· 2 min read

Europe left Microsoft. The Documents didn't.

Euro-Office launched as Europe's sovereign alternative to Microsoft 365. Then it made Microsoft's OOXML the default format, not the open ODF standard. Why that default quietly hands the document layer back to Microsoft, and why open formats, not European servers, are the real test of sovereignty.

Europe left Microsoft. The Documents didn't.
Europe left Microsoft. Except for the documents.

Its default file format is still Microsoft's. So is the lock-in.

Europe just declared independence from Microsoft. Every document it creates is still written in Microsoft's language.

On June 9, a consortium led by IONOS and Nextcloud launched Euro-Office: an open-source office suite, think Word, Excel and PowerPoint, but European, self-hosted, and built as a sovereign alternative to Microsoft 365. The pitch is digital sovereignty. The backing is serious. The timing, with governments across Europe actively leaving Microsoft, is perfect.

Two storms have shadowed the project since development began. The code was forked from OnlyOffice, a suite with deep Russian roots, and that fork triggered a license fight over the AGPL that has run for months. Both are real concerns. I wrote about the license trap a few weeks ago. Both are also the loud, obvious fight.

The quieter detail is the one that actually decides whether any of this delivers sovereignty. By default, Euro-Office saves your documents in OOXML, Microsoft's format. Not ODF, the open standard that belongs to no single company.

Here is why that matters more than the headlines. The specification for Microsoft's OOXML runs to roughly 7,000 pages. ODF, the open standard it competes with, fits in under a thousand. That gap is not detail, it is purpose. ODF was designed from a clean slate by a committee of competing vendors. Most of OOXML's pages exist to preserve Microsoft's own past, bugs and archaic quirks included. A specification that large is effectively impossible to implement perfectly, and no one outside Microsoft ever has. The company that wrote the format stays the only authority on what your documents actually say.

And here is the part most people miss. You can tell your own staff to switch the default to ODF tomorrow. It changes almost nothing. A file format is not a personal preference, it is a shared language. Every document you receive from a ministry, a supplier, a court is still written in Microsoft's format, so you save in it to send it back, and the gravity holds. One organization flipping a setting does not move a market. The default is the market.

So you can move every server to Europe. You can fork every line of code. You can put a European flag on the login screen. And if the documents themselves are still written in Microsoft's format, Microsoft still defines the thing your data is made of. You have changed the landlord, not the lease.

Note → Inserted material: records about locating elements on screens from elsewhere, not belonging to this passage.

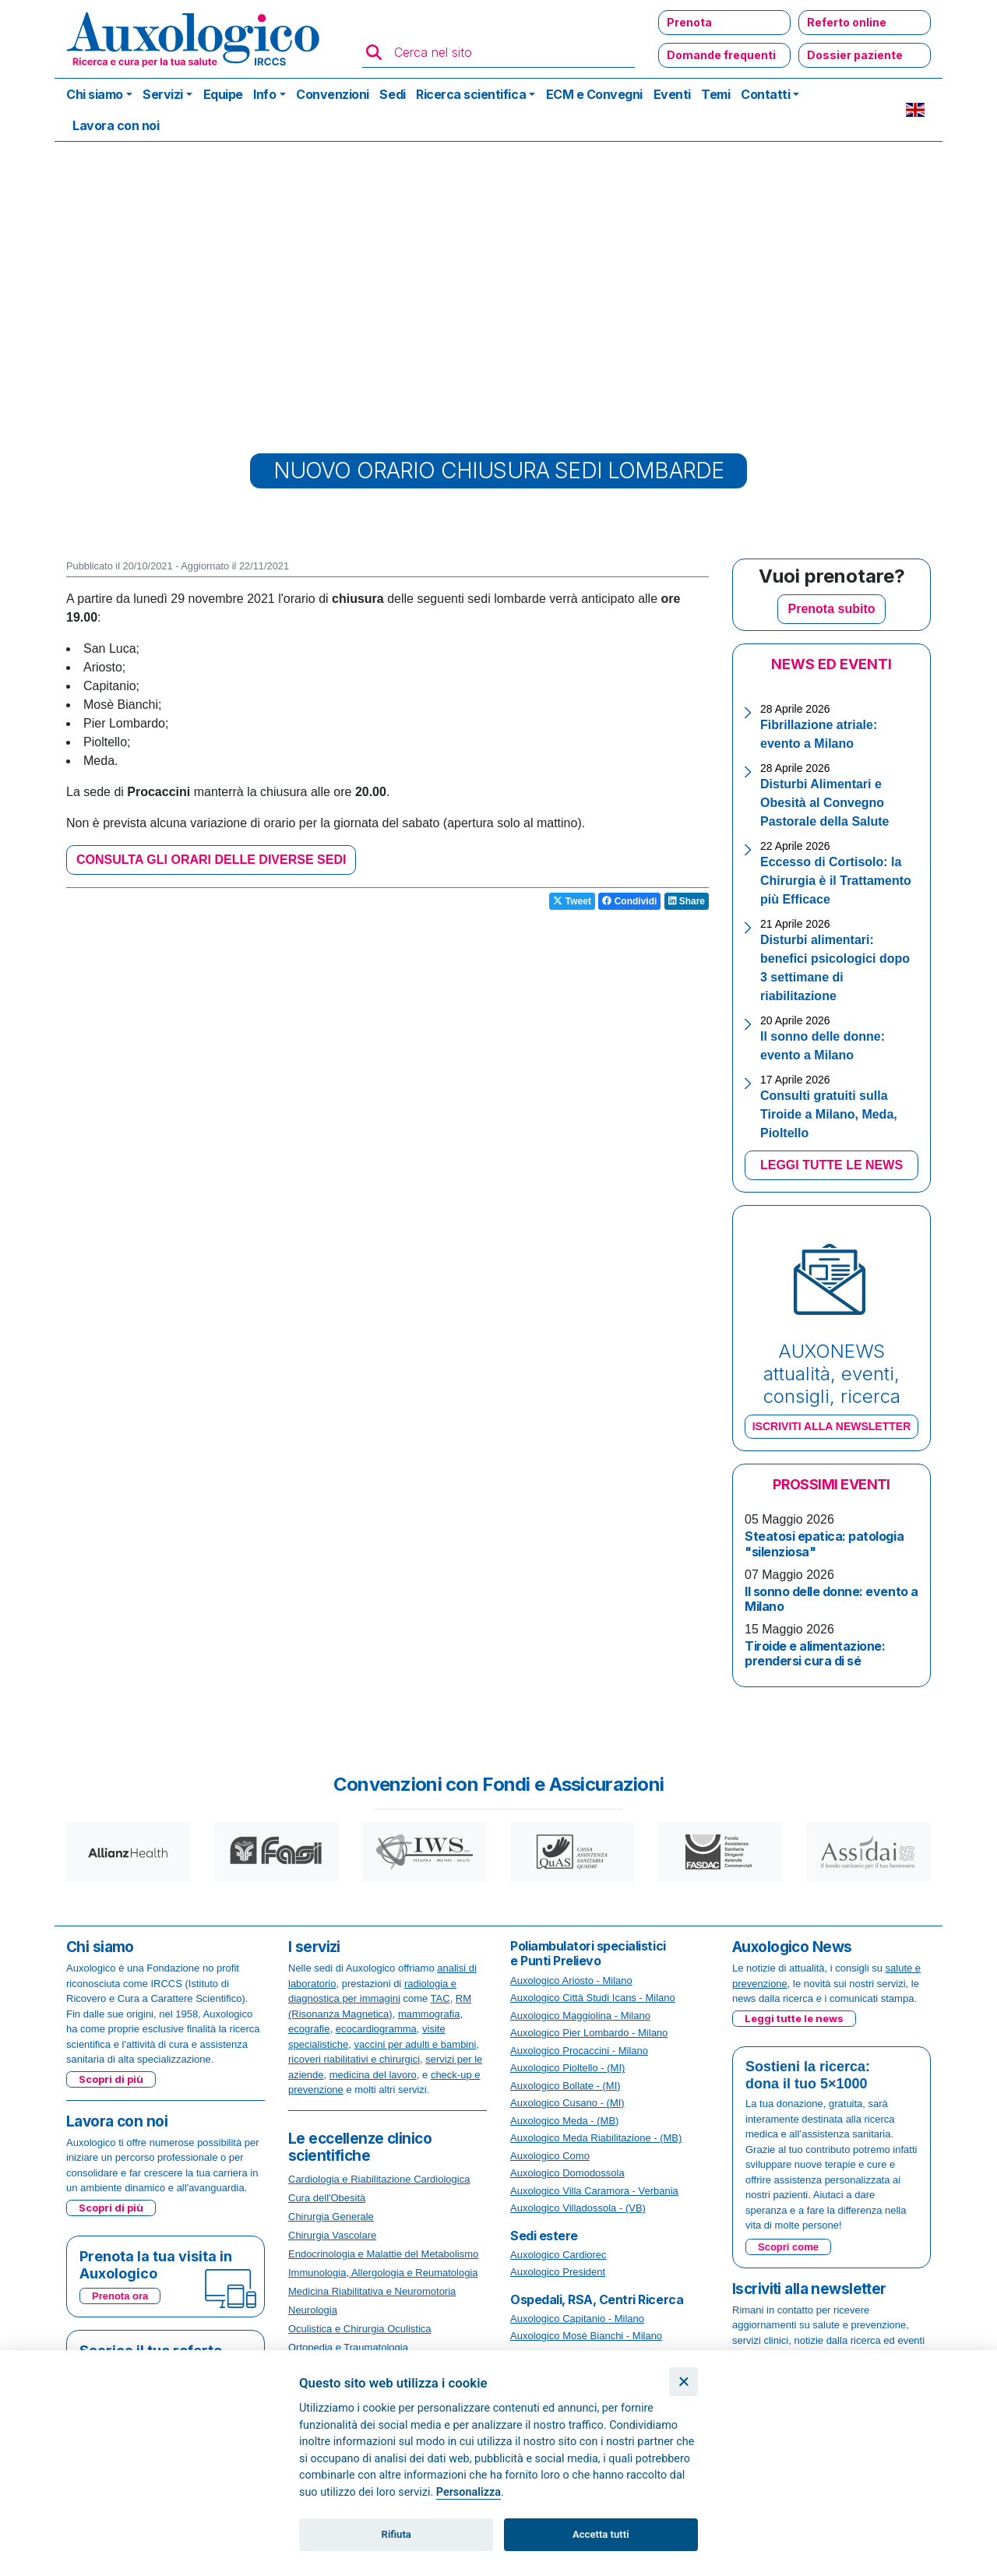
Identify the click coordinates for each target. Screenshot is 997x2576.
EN (915, 109)
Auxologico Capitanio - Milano (577, 2318)
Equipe (223, 94)
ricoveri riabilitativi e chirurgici (354, 2059)
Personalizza (468, 2492)
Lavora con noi (115, 125)
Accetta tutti (600, 2534)
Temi (715, 94)
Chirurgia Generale (331, 2216)
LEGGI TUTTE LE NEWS (831, 1165)
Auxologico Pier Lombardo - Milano (589, 2033)
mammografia (429, 2014)
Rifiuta (396, 2534)
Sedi (392, 94)
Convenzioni (332, 94)
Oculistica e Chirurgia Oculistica (360, 2329)
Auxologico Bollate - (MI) (565, 2085)
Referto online (846, 22)
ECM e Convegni (594, 94)
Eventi (672, 94)
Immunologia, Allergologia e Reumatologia (383, 2272)
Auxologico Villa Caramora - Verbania (594, 2191)
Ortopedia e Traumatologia (348, 2347)
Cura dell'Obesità (326, 2198)
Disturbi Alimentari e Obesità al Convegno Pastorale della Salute (824, 802)
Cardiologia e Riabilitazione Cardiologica (379, 2179)
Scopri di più (111, 2079)
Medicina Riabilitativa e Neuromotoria (372, 2291)
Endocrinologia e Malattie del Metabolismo (383, 2254)
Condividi (629, 901)
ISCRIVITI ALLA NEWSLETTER (831, 1426)
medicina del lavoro (373, 2075)
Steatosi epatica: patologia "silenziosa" (824, 1543)
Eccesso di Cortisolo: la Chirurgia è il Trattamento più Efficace (835, 880)
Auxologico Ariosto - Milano (571, 1980)
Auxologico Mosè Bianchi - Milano (586, 2336)
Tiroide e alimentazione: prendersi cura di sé (815, 1653)
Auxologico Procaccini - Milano (579, 2050)
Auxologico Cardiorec (558, 2255)
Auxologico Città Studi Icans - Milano (592, 1997)
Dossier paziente (855, 55)
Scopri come (788, 2247)
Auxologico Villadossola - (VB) (578, 2208)
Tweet (571, 901)
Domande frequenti (721, 55)
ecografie (308, 2029)
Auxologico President (557, 2272)
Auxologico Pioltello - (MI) (567, 2068)
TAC (440, 1998)
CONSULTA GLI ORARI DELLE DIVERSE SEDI (211, 859)
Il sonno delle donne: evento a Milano (831, 1599)
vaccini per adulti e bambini (415, 2044)
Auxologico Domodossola (567, 2173)
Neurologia (312, 2310)
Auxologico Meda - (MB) (564, 2121)
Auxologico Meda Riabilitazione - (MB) (596, 2138)
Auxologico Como (550, 2156)
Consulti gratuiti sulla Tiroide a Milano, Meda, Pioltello (828, 1114)
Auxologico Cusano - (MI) (567, 2103)
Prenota (689, 22)
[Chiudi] (683, 2381)
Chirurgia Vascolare (332, 2235)
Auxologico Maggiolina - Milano (580, 2015)
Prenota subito (831, 608)
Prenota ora (120, 2296)
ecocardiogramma (376, 2029)
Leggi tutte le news (794, 2018)
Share (686, 901)
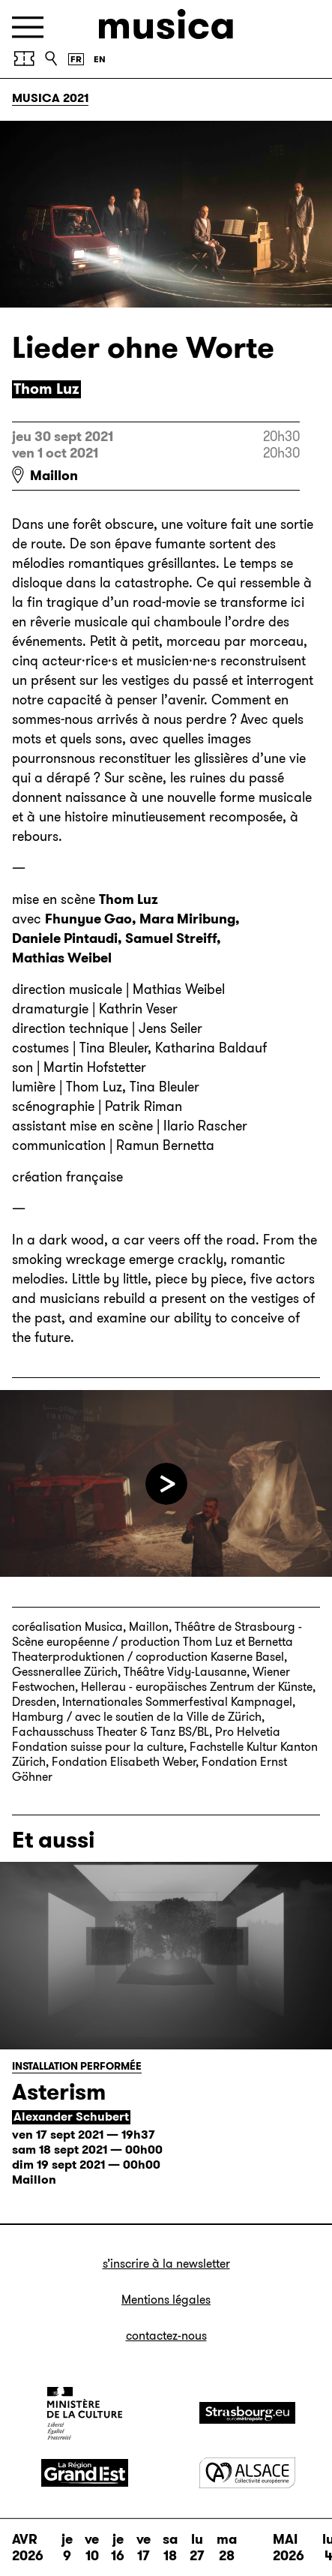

This is the lesson that keeps repeating, and I keep coming back to it. Sovereignty is not just where your software runs. It is who controls the format your data is written in. A launch built to escape Microsoft, defaulting to Microsoft's format, is proof of exactly that.

The frustrating part is that Europe already solved this. LibreOffice and Collabora are both European, and both are built on the open standard by default. The sovereign option was never missing. It was just less convenient.

Which leaves one question for anyone funding this shift: are you buying independence, or the feeling of it?